Segment Start: TEXT BLOCK

Four days ago my husband John and I were hit by a woman in a van. It was 2:20 in the afternoon on a Friday in Wales.

The driver was drunk … almost twice the legal limit.

She drove head-on into our lane and only John’s quick reactions saved us from something that could have been very ugly. I don’t know why she made the decision to drink and drive or why she felt it necessary to try to pass a delivery truck on a crowded two-lane road after having had the equivalent of four pints of beer, but she did.

None of the cars were moving slowly although 40 to 45 miles an hour may sound slow to those used to higher speeds on major roads. I imagine the drunk driver was also accelerating when she pulled out from behind the large truck that witnesses said she’d been trying to overtake for a while before reaching us. They said it almost looked as if she had someone else in the car jerking the wheel back several times before she drove into our lane.

I looked up from a book I was reading when I felt John shift suddenly and saw the van coming at us, his quick response moved us to the edge of the road or what they call ‘the verge’ here. She hit the side mirror before striking the back side car near the tire which caused our car to go into a spin. We left the road temporarily while spinning … moving through the grass and mud before going back into the road and coming to rest across both lanes.

Wales 2013

We were traveling in the opposite direction of how the car is facing in this photo.

Wales 2013

The blue van in the middle of the road in the distance is the one that caused the accident. She also hit the car near the sign to left in the photo. You can see the grass we brought with us after spinning through it. The white car was behind us and stopped to help. (That’s our tire jack on the right … it flew out during the spin. We lost a big suspension coil as well)

Knowing there were other cars traveling in both lanes, I expected to feel the impact of more cars even after we stopped moving, but all was still afterwards except for the sound of my own coughing. As the dust from four airbags cleared, I knew I was unharmed, but I had to force myself to look at John because I knew his side of the car had taken the hit.

I was afraid to look for fear of what I might see.

Seeing him unharmed except for a bit of blood on his lip was unbelievable given the wild ride we’d just experienced and before we could say more than, ‘Are you alright,’ we heard a man yelling, ‘ Get out of the car, get out of the car!’ It turns out having four airbags going off at once can give an impression of a car filling with smoke and as we jumped out I didn’t know whether the car was on fire or about to be hit by something larger.

Having my camera in my lap at the time of impact proved useful and I snapped a few photos before a mad adrenalin rush and uncontrollable shaking had me sitting in an ambulance being evaluated. I took a few more photos from a sitting position inside the boxy vehicle which is larger than most American ones.

Segment End: TEXT BLOCK
Segment Start: GIVEN INFORMATION

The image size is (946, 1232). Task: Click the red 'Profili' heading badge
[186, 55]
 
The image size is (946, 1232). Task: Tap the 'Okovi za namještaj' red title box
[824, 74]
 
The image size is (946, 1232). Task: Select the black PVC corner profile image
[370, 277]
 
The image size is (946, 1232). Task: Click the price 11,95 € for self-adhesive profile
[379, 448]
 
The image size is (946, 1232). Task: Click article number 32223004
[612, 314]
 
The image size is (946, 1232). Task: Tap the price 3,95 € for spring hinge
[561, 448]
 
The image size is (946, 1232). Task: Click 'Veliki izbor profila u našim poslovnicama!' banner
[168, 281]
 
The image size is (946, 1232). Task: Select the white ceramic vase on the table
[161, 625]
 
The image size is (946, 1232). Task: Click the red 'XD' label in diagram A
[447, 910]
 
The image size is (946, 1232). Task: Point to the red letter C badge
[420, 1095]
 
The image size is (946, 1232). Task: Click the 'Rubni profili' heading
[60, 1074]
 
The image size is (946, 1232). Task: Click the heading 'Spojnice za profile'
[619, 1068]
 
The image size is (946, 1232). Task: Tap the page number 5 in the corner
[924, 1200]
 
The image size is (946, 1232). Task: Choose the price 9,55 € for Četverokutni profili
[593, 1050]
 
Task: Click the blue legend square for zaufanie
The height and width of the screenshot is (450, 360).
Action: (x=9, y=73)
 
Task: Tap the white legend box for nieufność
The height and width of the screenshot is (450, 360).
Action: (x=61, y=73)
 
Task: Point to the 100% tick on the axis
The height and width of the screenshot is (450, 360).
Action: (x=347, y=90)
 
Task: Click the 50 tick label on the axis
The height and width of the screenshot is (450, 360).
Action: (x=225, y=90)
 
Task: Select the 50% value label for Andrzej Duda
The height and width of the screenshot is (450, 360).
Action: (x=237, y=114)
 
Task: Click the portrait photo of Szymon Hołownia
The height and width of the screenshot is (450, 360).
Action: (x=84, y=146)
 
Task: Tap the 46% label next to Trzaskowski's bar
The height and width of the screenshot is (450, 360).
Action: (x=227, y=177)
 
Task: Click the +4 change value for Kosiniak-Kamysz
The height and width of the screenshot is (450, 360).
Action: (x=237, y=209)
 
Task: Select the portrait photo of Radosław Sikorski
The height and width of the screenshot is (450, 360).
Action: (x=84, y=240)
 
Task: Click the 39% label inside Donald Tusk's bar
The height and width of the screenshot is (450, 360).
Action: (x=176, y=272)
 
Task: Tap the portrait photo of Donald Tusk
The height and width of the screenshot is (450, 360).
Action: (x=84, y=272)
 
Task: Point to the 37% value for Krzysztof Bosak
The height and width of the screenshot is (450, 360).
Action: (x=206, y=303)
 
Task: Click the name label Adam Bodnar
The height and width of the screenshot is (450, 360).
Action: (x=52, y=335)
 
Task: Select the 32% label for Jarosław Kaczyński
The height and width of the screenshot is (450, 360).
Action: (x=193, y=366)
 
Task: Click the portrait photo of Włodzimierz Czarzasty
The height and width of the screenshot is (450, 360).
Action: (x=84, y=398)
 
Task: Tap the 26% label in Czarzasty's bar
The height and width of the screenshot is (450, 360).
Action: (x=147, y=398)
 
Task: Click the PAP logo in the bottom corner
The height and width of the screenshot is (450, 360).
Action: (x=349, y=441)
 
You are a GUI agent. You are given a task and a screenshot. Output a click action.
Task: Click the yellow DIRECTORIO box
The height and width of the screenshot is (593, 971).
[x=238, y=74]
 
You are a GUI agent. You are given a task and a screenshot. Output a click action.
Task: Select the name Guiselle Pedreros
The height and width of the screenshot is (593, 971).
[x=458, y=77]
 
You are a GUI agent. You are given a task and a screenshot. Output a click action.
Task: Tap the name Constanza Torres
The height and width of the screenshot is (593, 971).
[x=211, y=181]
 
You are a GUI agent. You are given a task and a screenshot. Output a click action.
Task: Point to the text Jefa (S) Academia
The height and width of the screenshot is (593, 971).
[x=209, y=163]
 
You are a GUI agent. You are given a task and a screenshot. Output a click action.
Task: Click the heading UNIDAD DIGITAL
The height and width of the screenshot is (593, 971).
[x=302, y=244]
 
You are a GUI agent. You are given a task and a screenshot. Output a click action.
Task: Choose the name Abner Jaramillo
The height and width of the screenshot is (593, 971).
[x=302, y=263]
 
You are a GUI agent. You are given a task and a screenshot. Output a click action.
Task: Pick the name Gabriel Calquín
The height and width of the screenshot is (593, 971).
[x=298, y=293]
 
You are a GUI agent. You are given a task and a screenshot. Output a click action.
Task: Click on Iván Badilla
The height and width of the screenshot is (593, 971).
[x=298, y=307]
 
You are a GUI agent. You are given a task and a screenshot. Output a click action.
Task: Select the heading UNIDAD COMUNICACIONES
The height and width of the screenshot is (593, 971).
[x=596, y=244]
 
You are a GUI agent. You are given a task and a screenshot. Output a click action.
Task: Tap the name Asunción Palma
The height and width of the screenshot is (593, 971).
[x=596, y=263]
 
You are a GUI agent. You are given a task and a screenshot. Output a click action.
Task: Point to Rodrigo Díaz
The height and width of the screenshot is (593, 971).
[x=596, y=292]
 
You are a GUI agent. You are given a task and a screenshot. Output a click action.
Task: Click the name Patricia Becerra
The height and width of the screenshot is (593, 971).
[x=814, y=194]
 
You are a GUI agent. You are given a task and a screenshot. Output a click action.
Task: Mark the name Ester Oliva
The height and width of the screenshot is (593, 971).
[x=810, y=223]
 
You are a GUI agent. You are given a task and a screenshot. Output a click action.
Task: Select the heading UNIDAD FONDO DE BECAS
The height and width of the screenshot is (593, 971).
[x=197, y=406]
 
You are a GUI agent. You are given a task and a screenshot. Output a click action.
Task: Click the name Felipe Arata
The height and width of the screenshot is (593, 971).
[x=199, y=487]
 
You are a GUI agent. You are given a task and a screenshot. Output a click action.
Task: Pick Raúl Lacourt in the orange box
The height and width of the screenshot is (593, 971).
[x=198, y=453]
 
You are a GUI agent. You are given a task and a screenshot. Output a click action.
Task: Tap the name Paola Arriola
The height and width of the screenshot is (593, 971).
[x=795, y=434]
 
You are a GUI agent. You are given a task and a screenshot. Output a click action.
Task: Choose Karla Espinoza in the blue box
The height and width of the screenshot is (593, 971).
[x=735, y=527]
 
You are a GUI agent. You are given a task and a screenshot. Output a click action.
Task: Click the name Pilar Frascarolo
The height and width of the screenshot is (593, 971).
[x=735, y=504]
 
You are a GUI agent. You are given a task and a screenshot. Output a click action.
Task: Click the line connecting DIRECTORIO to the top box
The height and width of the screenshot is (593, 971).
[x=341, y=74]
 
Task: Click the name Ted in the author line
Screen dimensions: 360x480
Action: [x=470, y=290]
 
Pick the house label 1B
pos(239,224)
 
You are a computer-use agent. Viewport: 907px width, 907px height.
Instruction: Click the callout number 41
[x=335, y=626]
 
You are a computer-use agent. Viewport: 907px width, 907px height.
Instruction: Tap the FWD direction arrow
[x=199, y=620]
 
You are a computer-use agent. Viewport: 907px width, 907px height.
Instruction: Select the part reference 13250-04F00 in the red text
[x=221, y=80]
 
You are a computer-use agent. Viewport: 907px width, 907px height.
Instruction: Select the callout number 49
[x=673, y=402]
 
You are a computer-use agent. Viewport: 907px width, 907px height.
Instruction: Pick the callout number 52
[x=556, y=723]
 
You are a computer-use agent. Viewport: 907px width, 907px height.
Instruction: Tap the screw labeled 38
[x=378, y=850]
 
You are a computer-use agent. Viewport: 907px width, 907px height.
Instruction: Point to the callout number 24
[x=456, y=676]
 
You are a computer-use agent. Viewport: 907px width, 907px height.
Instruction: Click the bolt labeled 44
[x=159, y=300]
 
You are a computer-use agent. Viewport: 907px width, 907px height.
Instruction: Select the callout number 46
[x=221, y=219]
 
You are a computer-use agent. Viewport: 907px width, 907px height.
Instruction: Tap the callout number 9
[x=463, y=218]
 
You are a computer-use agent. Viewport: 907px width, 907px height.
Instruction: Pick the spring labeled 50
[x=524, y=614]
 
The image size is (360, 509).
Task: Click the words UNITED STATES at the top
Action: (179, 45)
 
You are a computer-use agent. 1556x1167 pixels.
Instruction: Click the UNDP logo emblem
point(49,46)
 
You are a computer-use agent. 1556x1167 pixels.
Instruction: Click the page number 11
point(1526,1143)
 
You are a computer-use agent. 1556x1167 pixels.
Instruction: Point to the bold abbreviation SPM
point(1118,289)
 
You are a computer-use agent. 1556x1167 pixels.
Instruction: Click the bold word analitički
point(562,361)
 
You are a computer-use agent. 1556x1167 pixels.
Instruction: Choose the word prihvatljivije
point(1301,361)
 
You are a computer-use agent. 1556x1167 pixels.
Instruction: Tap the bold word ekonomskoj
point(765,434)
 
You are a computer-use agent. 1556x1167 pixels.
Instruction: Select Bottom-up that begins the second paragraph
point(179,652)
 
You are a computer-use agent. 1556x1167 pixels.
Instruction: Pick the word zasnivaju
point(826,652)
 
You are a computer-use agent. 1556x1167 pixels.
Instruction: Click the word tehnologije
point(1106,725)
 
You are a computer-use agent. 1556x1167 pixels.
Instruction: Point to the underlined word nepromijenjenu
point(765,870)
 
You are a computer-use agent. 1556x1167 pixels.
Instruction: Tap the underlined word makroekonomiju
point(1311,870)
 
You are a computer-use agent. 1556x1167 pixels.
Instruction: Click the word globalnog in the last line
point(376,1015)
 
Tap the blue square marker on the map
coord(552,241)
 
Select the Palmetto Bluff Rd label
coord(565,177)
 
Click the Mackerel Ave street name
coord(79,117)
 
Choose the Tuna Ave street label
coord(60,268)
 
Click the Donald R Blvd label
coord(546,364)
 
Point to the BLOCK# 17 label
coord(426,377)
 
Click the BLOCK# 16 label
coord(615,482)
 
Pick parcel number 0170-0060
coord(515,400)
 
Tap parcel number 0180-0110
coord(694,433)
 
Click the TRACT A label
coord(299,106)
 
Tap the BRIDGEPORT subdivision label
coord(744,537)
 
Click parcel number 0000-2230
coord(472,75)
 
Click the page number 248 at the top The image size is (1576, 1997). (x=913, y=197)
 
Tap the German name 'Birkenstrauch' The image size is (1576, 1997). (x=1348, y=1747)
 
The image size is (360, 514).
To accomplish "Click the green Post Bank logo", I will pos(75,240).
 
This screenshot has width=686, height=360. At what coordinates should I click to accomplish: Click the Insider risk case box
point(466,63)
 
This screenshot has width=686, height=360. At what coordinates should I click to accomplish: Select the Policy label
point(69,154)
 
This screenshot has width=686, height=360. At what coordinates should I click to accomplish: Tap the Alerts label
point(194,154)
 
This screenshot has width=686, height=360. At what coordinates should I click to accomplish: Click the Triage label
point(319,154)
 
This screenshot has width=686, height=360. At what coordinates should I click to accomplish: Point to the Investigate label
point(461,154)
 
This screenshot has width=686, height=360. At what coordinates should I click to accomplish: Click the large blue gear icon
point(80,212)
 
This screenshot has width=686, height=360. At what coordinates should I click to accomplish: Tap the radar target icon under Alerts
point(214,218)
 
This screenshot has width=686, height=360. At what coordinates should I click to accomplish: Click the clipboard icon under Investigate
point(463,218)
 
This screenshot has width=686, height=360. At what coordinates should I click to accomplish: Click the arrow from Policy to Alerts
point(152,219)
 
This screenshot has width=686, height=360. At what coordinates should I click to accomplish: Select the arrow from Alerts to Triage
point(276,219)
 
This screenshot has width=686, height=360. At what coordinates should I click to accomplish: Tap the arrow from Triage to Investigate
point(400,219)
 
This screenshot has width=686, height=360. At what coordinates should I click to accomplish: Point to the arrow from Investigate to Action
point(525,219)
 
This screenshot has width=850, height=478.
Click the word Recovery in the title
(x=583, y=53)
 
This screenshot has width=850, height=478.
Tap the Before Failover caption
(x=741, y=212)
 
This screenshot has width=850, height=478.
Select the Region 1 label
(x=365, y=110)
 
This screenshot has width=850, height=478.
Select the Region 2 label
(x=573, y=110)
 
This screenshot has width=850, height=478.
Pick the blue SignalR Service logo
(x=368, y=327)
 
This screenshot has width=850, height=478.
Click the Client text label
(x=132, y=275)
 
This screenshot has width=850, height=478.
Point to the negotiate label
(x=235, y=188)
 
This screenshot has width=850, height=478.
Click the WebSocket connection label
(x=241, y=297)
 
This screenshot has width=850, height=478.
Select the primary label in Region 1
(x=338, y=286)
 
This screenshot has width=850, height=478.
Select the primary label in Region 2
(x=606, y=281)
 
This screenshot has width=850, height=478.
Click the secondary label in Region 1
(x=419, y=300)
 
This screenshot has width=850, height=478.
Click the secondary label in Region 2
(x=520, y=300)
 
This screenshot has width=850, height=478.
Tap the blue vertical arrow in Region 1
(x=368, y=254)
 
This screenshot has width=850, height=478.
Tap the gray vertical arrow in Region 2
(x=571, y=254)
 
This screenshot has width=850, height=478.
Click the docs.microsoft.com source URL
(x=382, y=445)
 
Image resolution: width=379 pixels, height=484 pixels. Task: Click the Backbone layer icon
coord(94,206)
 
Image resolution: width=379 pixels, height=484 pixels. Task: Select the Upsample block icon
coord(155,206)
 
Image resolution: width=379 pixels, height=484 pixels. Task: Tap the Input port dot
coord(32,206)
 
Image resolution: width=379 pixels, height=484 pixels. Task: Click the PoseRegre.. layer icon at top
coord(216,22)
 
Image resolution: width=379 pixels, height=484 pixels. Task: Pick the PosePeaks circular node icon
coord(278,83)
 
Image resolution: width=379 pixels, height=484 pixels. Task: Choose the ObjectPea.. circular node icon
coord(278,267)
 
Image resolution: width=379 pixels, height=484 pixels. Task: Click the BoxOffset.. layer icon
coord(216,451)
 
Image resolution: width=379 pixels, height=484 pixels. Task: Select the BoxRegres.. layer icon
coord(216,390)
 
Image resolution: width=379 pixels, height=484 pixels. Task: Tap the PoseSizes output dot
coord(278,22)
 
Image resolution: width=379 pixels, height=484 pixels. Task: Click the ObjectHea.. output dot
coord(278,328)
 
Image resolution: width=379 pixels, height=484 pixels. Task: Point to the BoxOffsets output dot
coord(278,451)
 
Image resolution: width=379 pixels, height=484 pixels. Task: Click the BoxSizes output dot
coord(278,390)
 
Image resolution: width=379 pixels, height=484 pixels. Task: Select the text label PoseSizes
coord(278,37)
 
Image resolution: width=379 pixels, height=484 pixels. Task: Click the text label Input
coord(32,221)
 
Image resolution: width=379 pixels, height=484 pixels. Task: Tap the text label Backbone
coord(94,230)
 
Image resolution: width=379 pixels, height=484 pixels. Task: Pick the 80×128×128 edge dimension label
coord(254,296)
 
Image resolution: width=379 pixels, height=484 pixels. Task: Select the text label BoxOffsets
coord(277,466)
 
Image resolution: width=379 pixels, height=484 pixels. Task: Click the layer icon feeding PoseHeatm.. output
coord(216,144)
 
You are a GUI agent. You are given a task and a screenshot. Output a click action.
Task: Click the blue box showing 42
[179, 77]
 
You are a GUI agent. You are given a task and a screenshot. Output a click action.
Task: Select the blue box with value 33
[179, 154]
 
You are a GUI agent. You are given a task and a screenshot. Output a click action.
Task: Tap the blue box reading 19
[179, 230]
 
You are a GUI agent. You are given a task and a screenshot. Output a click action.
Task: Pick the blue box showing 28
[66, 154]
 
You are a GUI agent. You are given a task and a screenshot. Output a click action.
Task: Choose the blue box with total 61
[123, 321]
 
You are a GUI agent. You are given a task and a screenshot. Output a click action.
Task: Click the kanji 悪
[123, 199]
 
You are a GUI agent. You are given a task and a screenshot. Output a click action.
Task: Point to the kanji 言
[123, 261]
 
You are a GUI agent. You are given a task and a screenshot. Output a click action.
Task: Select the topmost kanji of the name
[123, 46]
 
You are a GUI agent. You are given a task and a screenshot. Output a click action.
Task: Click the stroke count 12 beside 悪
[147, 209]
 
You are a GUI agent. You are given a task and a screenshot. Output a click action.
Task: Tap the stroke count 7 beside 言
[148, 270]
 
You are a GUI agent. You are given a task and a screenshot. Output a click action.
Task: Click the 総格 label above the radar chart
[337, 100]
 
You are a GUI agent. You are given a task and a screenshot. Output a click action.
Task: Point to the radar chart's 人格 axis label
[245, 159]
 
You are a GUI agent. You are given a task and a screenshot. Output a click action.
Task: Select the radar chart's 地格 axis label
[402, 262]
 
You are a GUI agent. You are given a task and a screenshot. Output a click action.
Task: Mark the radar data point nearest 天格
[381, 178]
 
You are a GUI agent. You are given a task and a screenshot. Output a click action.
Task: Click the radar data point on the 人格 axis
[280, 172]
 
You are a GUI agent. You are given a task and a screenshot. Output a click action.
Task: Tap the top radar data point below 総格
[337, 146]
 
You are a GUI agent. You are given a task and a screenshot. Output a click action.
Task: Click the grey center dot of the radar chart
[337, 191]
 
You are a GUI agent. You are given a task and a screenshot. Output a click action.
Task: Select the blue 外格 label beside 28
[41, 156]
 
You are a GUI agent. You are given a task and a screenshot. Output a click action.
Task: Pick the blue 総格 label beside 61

Segment End: GIVEN INFORMATION

WHAT TO WORK ON:
[A] For the account of the car crash in Wales, decide whether each statement agrees with it: (i) the crash took place at 2:20 in the afternoon on a Friday; (ii) the car came to rest on the verge; (iii) three airbags went off. For each, answer yes or no and quote the words of the account that settle it.
[B] Reproduce word for word the part of the account of the car crash that begins at the words "Knowing there were" and stops after the words "I might see.".
The material comes from a separate source.

ANSWERS FOR THE TASKS:
[A]
(i) Yes: "It was 2:20 in the afternoon on a Friday in Wales."
(ii) No: "coming to rest across both lanes."
(iii) No: "the dust from four airbags cleared"

[B]
Knowing there were other cars traveling in both lanes, I expected to feel the impact of more cars even after we stopped moving, but all was still afterwards except for the sound of my own coughing. As the dust from four airbags cleared, I knew I was unharmed, but I had to force myself to look at John because I knew his side of the car had taken the hit.

I was afraid to look for fear of what I might see.